Spam is silenced, but where are the feds?
On Oct. 14, the U.S. Federal Trade Commission, with help from the U.S. Federal Bureau of Investigation and New Zealand police, announced that it had shut down a vast international spam network known as HerbalKing.
It was a triumphant moment for the FTC, which said that the group had been linked to as much as a third of the junk e-mail on the Internet. In an interview with The New York Times, FTC Commissioner Jon Leibowitz was modest in his appraisal of the situation. "They were sending extraordinary amounts of spam," he said. "We are hoping at some level that this will help make a small dent in the amount of spam coming into consumers' in-boxes."
The FTC's HerbalKing operation grabbed a lot of headlines, but it didn't do much to reduce the amount of spam on the Internet, researchers say. Within a week, spam was as big of a problem as ever.

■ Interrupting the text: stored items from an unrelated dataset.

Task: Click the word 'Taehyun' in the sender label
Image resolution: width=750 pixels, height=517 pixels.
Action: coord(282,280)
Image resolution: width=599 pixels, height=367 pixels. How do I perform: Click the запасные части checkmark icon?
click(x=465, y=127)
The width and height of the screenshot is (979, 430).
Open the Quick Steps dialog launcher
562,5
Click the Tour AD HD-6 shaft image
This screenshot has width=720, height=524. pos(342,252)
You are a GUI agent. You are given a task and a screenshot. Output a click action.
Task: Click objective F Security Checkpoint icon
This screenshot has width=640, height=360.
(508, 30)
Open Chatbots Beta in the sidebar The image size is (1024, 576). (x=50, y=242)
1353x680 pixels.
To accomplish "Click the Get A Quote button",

Instead, it took another operation, two weeks later, against the ISP (Internet service provider) McColo in San Jose, California, to really reduce the amount of spam. But although McColo appears to have been a playground for Internet criminals, no federal agency, not the FTC, not the FBI, not the Secret Service or the Department of Justice, was involved in shutting it down.
With McColo, Internet researchers and Washington Post reporter Brian Krebs essentially shamed ISPs Global Crossing and Hurricane Electric into dropping service for McColo, whose network had been associated with a range of illegal activity from hacked botnet computers to spam and even child pornography.
Unlike HerbalKing, the results after McColo's takedown were dramatic. About half of the spam on the Internet disappeared.
Cisco Systems' IronPort division says that though there have been some brief spikes in activity, spam is still down significantly from where it was prior to the McColo takedown. McColo could not be reached for comment on this story.
But two weeks after McColo was dropped by its network providers, the company's data center remains untouched. That frustrates some security researchers who say that the servers used to control these operations could provide a treasure trove of evidence about cybercriminals.